He moved to Armenia in 1921 with his family and settled in Yerevan. He was named director of the State Museum of Armenia. He also contributed to the organization of the Committee of Conservation of Antiquities and Art, of which he was president, the Union of Workers of Plastic Arts and the Art Institute of Yerevan. He created the coat of arms of Soviet Armenia together with the painter Hakob Kojoyan, who was one of the coauthors of the coat of arms of the Republic of Armenia (the one in use today), in 1921. He participated in the fourteenth Biennale of Venice in 1924. He received the Grand Prix of the World’s Fair of Paris in 1937 for his decoration of the pavilion of the Soviet Union.

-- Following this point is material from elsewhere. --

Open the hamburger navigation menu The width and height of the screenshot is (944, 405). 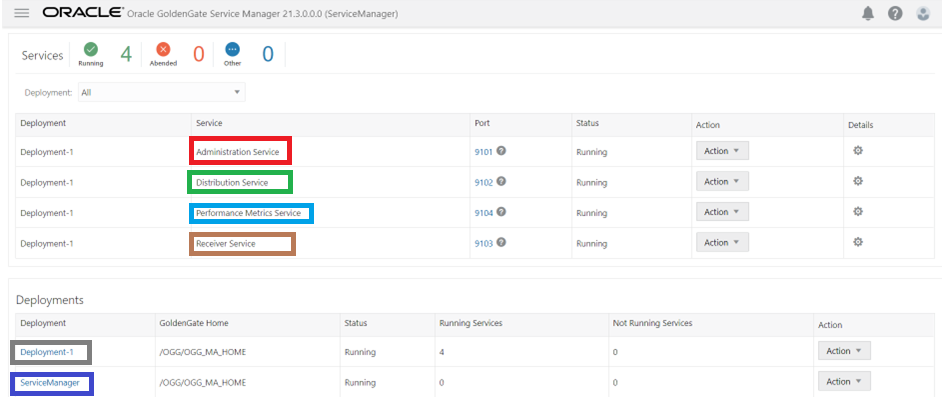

His works of the Soviet period, perhaps the most known by the general public, marked a return to realism.
Saryan continued to be actively involved in public life and was president of the Union of Painters of Armenia from 1945-1951. He received various honors: full member of the Academy of Arts of the Soviet Union in 1947, full member of the Academy of Sciences of Armenia in 1956, Popular Painter of the USSR in 1960, Hero of Socialist Work (1965), etc.
The house-museum of Martiros Saryan that contains a good portion of his artistic works was opened in 1967. Other paintings are housed in the State Gallery of Armenia and its branches, the Tretiakov Gallery in Moscow, museums of various former Soviet countries, and private collections in the United States, France, and other countries.
Saryan passed away at the age of 92 in Yerevan, on May 5, 1972. In 1986, his statue was erected on the homonymous square, in front of the Opera. One of the central streets of the capital is also named in his honor.